The event, attended by over 80 participants, discussed the current situation in Egypt and stressed on the devastating impacts of the Egyptian authorities’ tactics of harassment of journalists, bloggers and others who voice their opinions.
This year as every year, Egyptian authorities are gearing up against fears of public celebration of the anniversary of the January 25th revolution. Preventing measures are usually not limited to a display of force with heavily armored vehicles and soldiers patrolling Cairo’s downtown area but also include apartment raids, arbitrary arrests and the stopping and searching of cars and pedestrians. In 2016, Giulio Regeni was a victim of this intransigent system of repression. Today, despite the global outrage and reactions of the international community, not only the truth was not made on the gruesome torture and death of Giulio, but the scale of enforced disappearances has increased.
“Regimes like Egypt are much more interested in their reputation abroad than in their own countries.” – Wadih Al-Asmar, President of Euromed Rights
Last September, Egyptian authorities responded to a rare outbreak of protests with a massive wave of arrests, detaining more than 4,000 people, many at random, within a matter of weeks. Journalists covering the protests were not spared. With 26 journalists in jail, the Committee to Protect Journalists 2019 global survey places Egypt as third worst jailer worldwide in spar with Saudi Arabia.
“Egypt is a republic of terror” said the Director of the Cairo Institute for Human Rights Studies, Bahey Eldin Hassan in his intervention, “censorship and intimidation against truth seekers have become common practice: journalists, associations, researchers, Egyptian and foreign judges. What has been done to Giulio Regeni is a message addressed to everyone“
As civic space and freedom of expression disappear, citizens’ voices are silenced and the very existence of civil society is threatened. Without space to speak out, organise, and take action, the ideals brought by people’s uprising in 2011 are nothing but a sour memory that many have no choice but to keep silent, face repression or leave the country.

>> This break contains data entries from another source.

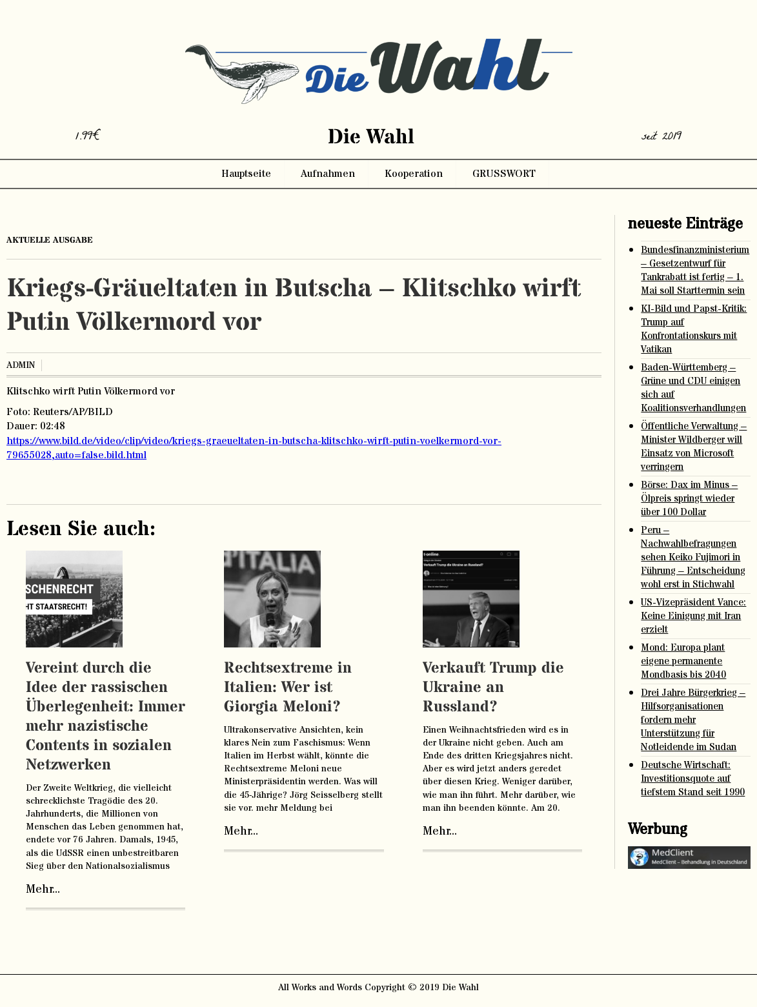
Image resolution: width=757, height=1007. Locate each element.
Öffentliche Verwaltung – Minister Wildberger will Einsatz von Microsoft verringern (694, 447)
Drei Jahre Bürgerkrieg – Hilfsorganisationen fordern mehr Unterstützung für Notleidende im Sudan (693, 720)
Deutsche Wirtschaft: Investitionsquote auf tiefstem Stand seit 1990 (693, 778)
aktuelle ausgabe (49, 240)
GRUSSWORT (504, 174)
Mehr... (43, 889)
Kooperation (414, 174)
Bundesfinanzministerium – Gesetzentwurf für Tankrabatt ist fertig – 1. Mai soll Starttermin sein (695, 270)
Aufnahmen (328, 174)
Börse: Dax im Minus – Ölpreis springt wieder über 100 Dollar (689, 498)
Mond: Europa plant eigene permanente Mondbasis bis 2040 (683, 661)
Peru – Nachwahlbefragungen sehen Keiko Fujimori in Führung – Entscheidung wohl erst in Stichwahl (693, 557)
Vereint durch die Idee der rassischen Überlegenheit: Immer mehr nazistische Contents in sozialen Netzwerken (105, 717)
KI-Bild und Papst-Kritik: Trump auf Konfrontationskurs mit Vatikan (694, 329)
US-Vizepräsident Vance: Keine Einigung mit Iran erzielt (693, 616)
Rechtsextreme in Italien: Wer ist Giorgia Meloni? (288, 688)
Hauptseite (246, 174)
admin (20, 365)
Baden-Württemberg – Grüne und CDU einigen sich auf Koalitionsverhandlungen (693, 388)
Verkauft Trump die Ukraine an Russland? (493, 688)
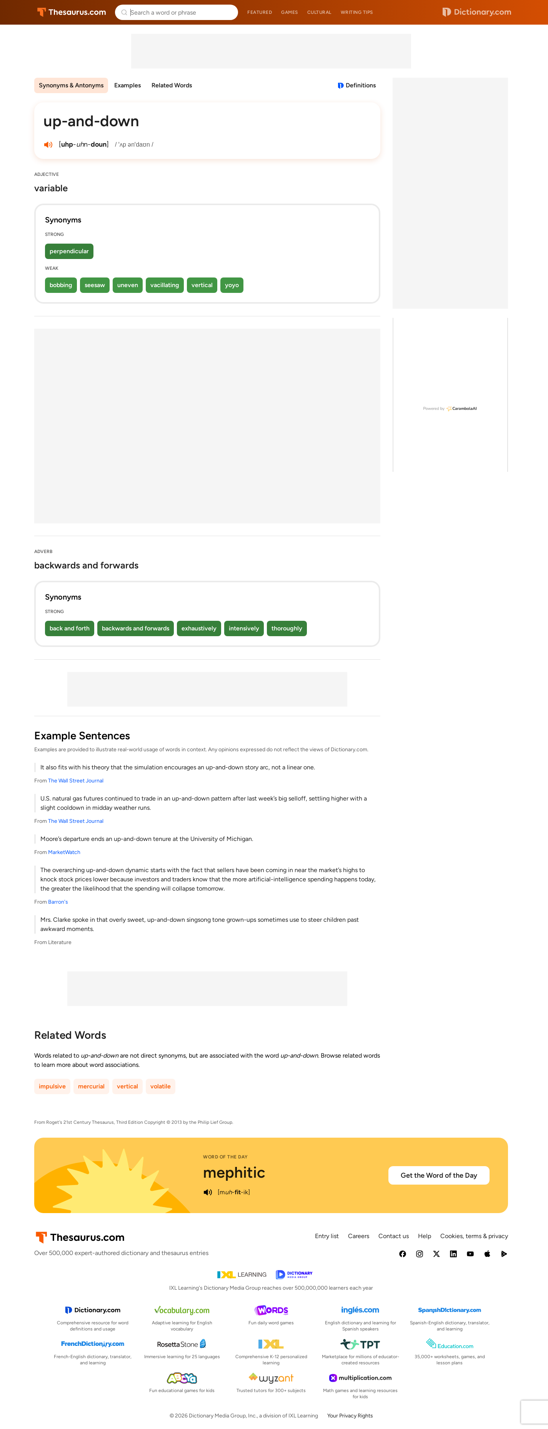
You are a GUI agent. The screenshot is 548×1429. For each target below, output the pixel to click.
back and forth (70, 628)
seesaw (95, 285)
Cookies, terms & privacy (474, 1236)
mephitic (234, 1172)
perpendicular (69, 251)
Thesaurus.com (71, 12)
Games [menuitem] (289, 12)
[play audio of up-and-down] (48, 144)
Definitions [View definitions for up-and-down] (361, 85)
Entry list (327, 1236)
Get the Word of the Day (439, 1175)
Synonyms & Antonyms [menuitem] (71, 85)
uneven (127, 285)
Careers (358, 1236)
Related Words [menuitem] (172, 85)
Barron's (58, 902)
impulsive (52, 1086)
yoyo (232, 285)
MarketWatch (64, 852)
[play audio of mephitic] (207, 1192)
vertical (202, 285)
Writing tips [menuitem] (357, 12)
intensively (244, 628)
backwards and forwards (135, 628)
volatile (160, 1086)
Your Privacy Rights (350, 1415)
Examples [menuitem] (127, 85)
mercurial (91, 1086)
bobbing (61, 285)
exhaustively (199, 628)
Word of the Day (225, 1157)
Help (424, 1236)
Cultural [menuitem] (319, 12)
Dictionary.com (477, 12)
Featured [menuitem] (259, 12)
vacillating (164, 285)
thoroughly (287, 628)
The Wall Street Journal (75, 780)
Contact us (393, 1236)
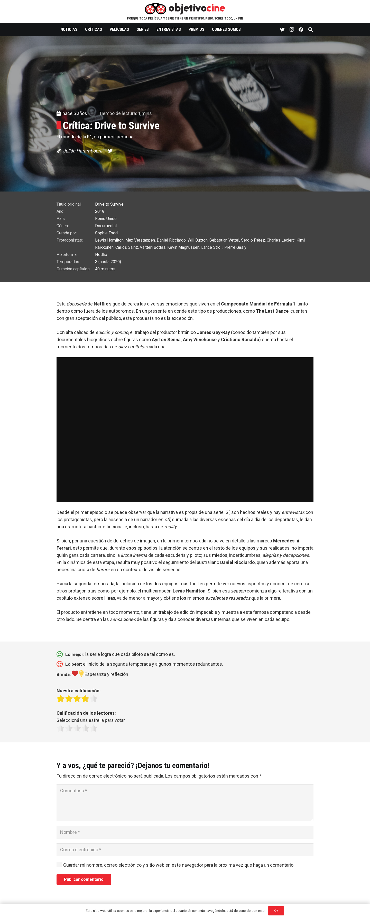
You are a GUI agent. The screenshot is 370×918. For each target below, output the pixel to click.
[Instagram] (291, 29)
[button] (185, 566)
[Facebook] (301, 29)
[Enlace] (185, 8)
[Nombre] (185, 832)
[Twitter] (282, 29)
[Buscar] (311, 29)
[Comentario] (185, 802)
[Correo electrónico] (185, 849)
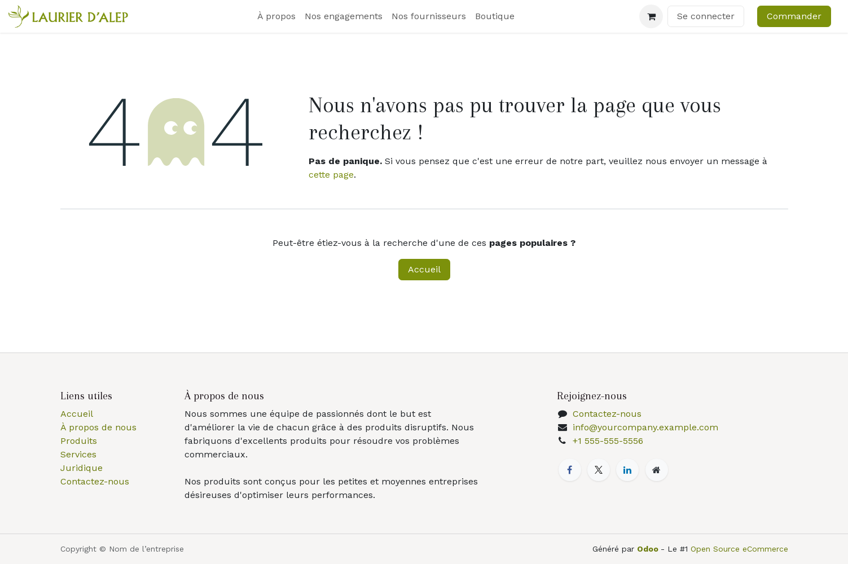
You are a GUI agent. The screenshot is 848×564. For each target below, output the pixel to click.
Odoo (649, 548)
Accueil (424, 269)
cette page (331, 174)
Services (78, 454)
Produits (78, 440)
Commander (794, 16)
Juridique (81, 467)
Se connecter (706, 16)
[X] (598, 470)
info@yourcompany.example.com (645, 427)
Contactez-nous (94, 481)
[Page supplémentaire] (656, 470)
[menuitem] (276, 16)
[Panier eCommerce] (651, 16)
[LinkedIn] (627, 470)
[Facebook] (570, 470)
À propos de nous (98, 427)
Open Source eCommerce (739, 548)
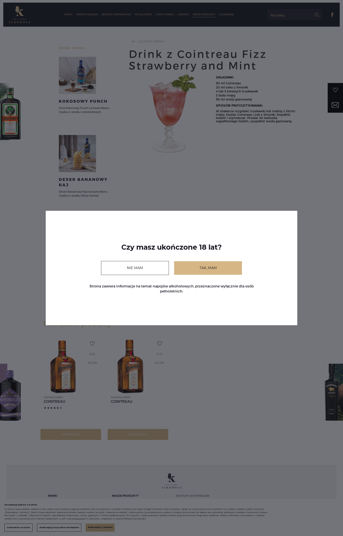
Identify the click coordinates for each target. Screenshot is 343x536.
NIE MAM (135, 268)
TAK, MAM (208, 268)
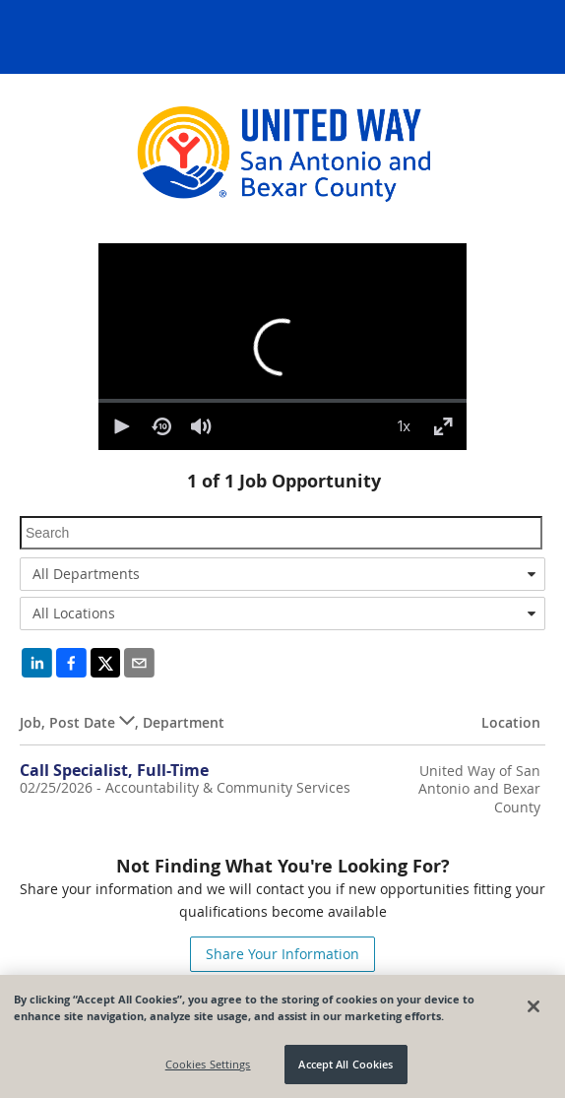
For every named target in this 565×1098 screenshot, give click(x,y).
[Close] (533, 1006)
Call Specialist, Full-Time (114, 770)
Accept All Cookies (345, 1064)
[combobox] (282, 574)
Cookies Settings (208, 1064)
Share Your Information (282, 953)
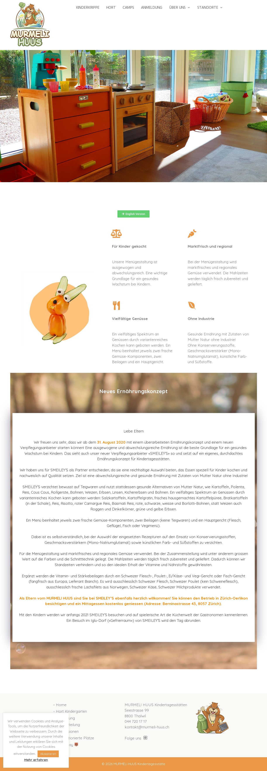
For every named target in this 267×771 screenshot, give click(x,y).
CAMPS (128, 7)
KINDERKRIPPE (87, 7)
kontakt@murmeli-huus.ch (147, 727)
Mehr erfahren (36, 760)
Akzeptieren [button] (48, 753)
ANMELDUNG (151, 7)
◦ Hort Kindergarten (70, 711)
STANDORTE (211, 7)
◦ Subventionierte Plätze (73, 738)
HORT (111, 7)
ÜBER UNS (181, 7)
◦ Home (60, 704)
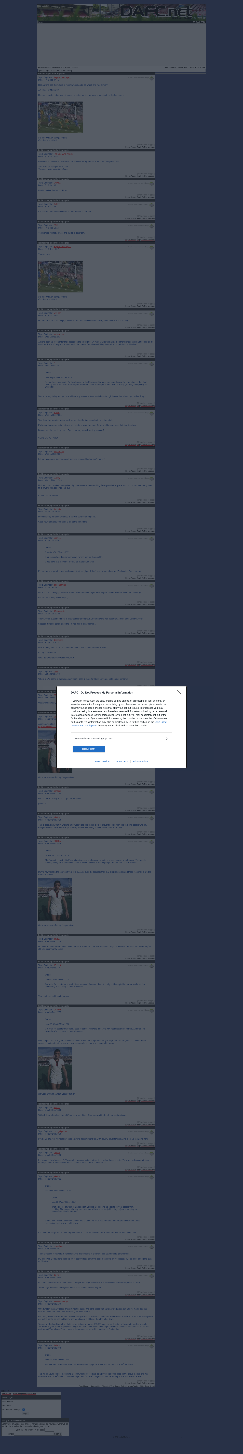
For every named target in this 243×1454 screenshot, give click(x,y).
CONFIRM (88, 749)
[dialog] (121, 727)
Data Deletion (102, 761)
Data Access (121, 761)
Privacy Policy (140, 761)
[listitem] (121, 738)
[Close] (180, 693)
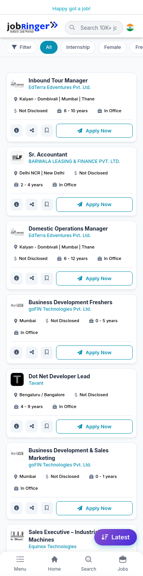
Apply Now (94, 131)
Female (112, 47)
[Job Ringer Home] (32, 27)
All (49, 47)
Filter (21, 47)
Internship (78, 47)
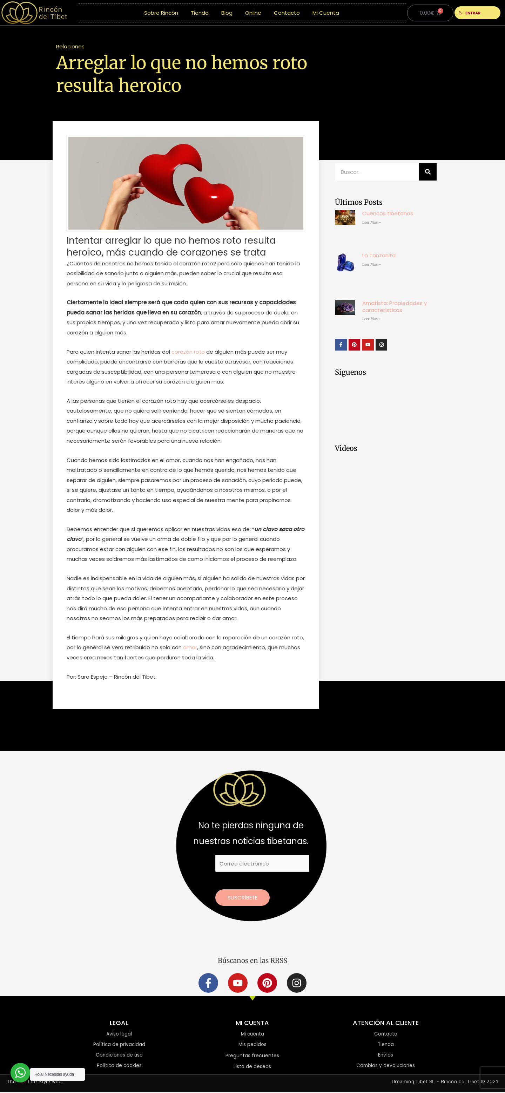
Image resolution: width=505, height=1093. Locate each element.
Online (253, 12)
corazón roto (188, 351)
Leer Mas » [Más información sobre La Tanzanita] (371, 264)
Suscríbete (242, 897)
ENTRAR (470, 13)
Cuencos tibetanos (387, 213)
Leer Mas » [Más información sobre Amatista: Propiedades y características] (371, 319)
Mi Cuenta (325, 12)
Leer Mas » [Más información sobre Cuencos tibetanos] (371, 222)
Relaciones (70, 46)
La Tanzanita (379, 255)
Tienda (200, 12)
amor (190, 647)
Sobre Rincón (161, 12)
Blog (227, 12)
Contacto (287, 12)
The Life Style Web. (35, 1082)
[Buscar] (428, 172)
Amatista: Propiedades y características (394, 306)
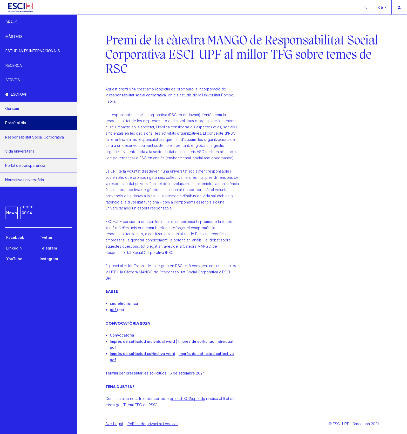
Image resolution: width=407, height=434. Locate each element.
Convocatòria (122, 335)
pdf (113, 309)
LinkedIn (14, 248)
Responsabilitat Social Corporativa (34, 137)
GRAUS (11, 22)
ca (381, 7)
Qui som (12, 108)
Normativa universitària (24, 179)
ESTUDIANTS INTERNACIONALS (32, 51)
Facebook (15, 237)
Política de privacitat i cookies (152, 424)
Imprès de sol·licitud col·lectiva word (142, 353)
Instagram (49, 259)
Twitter (46, 237)
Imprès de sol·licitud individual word (142, 341)
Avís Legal (114, 424)
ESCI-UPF (19, 94)
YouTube (14, 259)
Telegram (48, 248)
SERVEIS (12, 80)
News (11, 213)
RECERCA (13, 65)
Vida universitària (20, 151)
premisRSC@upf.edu (187, 398)
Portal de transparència (25, 165)
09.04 (27, 213)
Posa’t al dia (15, 123)
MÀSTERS (14, 36)
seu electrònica (124, 303)
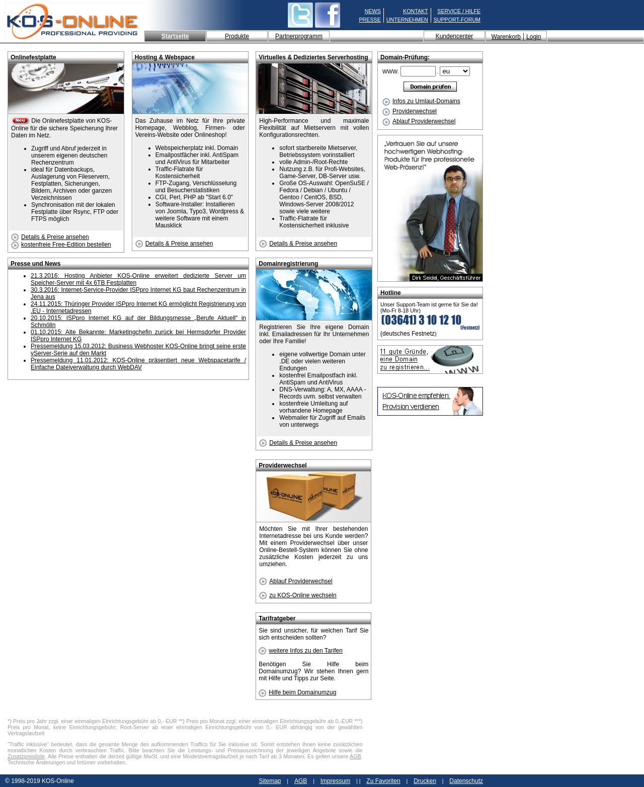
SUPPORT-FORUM (457, 20)
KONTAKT (415, 11)
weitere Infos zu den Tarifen (301, 650)
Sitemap (270, 780)
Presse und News (35, 263)
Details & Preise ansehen (50, 237)
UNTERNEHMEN (407, 20)
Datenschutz (466, 780)
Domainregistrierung (288, 263)
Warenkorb (506, 36)
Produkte (237, 36)
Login (533, 36)
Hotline (390, 292)
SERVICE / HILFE (458, 11)
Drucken (425, 780)
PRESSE (370, 20)
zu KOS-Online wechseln (297, 595)
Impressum (335, 780)
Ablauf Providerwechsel (418, 121)
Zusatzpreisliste (26, 756)
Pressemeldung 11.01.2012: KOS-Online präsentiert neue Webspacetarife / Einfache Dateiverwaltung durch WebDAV (138, 364)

“The media coverage in Egypt does not help to understand what is really happening. Working in Egypt as a journalist is working in censorship and self-censorship, putting yourself and the protagonists of your stories at risk.” – Azzura Meringolo, Journalist with Rai Italia
In the past years, joint efforts between Italian civil society actors and Egyptian activists in exile have been very proficient in sustaining pressure on Egyptian authorities in calling for the truth on Giulio’s case. Such alliances between local and exiled activist communities are to be celebrated as the most efficient way to keep the Egyptian human rights movement alive.
This dynamic of cooperation between Italian and Egyptian parties came through the discussion as Erasmo Palozzotto, President of the investigative parliamentary commission on the death of Giulio Regeni deplored a lack of ambition from European officials in solving Regeni’s case: “The story of Giulio Regeni reveals the moral weakness of the Italian and European institutions. Giulio has become a symbol of a generation of unconscious victims of a battle between civilization and barbarism. Therefore we must demand truth and justice”.
Seeing an opportunity for Egyptian civil society groups to help to overcome this roadblock, Bahey Eldin Hassan suggested Palazzotto to “hold hearing sessions with Egyptian political, security and legal experts to assist the Italian parliamentarian commission in better understanding the Egyptian prosecution and security systems, and in revealing the truth on what happened to Giulio Regeni.”